Khardaha Assembly constituency is an assembly constituency in North 24 Parganas district in the Indian state of West Bengal.

Overview
As per orders of the Delimitation Commission, No. 109 Khardaha Assembly constituency is composed of the following: Khardaha municipality, Ward Nos.15, 18 to 21 and 35 of Panihati municipality, and Bandipur, Bilkanda I, Bilkanda II and Patulia gram panchayats of Barrackpore II community development block.

Khardaha Assembly constituency is part of No. 16 Dum Dum (Lok Sabha constituency).

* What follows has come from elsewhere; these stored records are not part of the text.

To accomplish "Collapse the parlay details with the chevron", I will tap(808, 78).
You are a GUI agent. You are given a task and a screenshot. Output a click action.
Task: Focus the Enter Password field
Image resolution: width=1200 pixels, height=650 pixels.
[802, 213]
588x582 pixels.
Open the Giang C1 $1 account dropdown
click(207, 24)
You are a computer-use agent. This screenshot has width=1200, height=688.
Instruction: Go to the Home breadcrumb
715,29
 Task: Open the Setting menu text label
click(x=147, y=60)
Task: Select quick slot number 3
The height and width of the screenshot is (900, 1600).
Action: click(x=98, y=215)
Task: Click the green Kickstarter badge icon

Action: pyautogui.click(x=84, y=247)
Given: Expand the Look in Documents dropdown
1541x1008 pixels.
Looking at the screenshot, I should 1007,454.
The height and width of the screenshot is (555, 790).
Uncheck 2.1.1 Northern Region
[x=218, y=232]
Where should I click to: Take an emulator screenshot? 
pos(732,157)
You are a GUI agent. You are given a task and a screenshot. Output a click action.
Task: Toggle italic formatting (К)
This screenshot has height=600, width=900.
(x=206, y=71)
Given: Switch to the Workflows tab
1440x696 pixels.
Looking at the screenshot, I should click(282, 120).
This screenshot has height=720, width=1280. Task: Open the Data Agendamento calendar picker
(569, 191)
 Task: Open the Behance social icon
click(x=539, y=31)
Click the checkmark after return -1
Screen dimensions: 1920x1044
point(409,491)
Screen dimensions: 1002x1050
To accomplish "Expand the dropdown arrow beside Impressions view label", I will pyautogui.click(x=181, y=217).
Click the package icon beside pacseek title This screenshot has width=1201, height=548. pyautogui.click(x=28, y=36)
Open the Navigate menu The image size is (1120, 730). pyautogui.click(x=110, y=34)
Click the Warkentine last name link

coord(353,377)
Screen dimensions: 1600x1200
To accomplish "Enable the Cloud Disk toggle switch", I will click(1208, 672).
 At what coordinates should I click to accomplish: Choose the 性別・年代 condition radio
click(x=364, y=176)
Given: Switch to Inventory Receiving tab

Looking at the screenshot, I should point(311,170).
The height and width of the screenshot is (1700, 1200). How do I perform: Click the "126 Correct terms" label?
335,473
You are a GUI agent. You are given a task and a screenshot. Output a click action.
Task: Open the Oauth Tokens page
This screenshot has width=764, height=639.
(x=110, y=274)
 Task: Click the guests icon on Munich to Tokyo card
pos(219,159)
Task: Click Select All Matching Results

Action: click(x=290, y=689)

Members of Legislative Assembly

Election results

2021 Bye election

2021

2016

2011
In the 2011 elections, Amit Kumar Mitra of Trinamool Congress defeated his nearest rival Asim Dasgupta of CPI(M).

 

Trinamool Congress did not contest this seat in 2006

1977–2006
In the 2006, 2001, 1996, 1991 and 1987 state assembly elections, Asim Dasgupta of CPI(M), won the Khardaha seat defeating his nearest rivals Mahadeb Basak of BJP in 2006, Ranjit Kumar Mukherjee of Trinamool Congress in 2001, Chinmoy Chatterjee of Congress in 1996, Sipta Bishnu of Congress in 1991 and Sudhir Banerjee of Congress in 1987. Kamal Sarkar of CPI(M) had won this seat in 1982 and 1977 defeating Nirmal Ghosh of Congress in 1982 and Harshadhari Bhattacharya of Congress in 1977.

1957–1972
Satkari Mitra of PSP won in 1957. Gopal Banerjee of CPI won in 1962. Sadhan Kumar Chakraborty of CPI(M) won in 1967, 1969 and 1971. Sisir Kumar Ghosh of CPI won in 1972.

1952
The Khardaha constituency did not exist in 1952.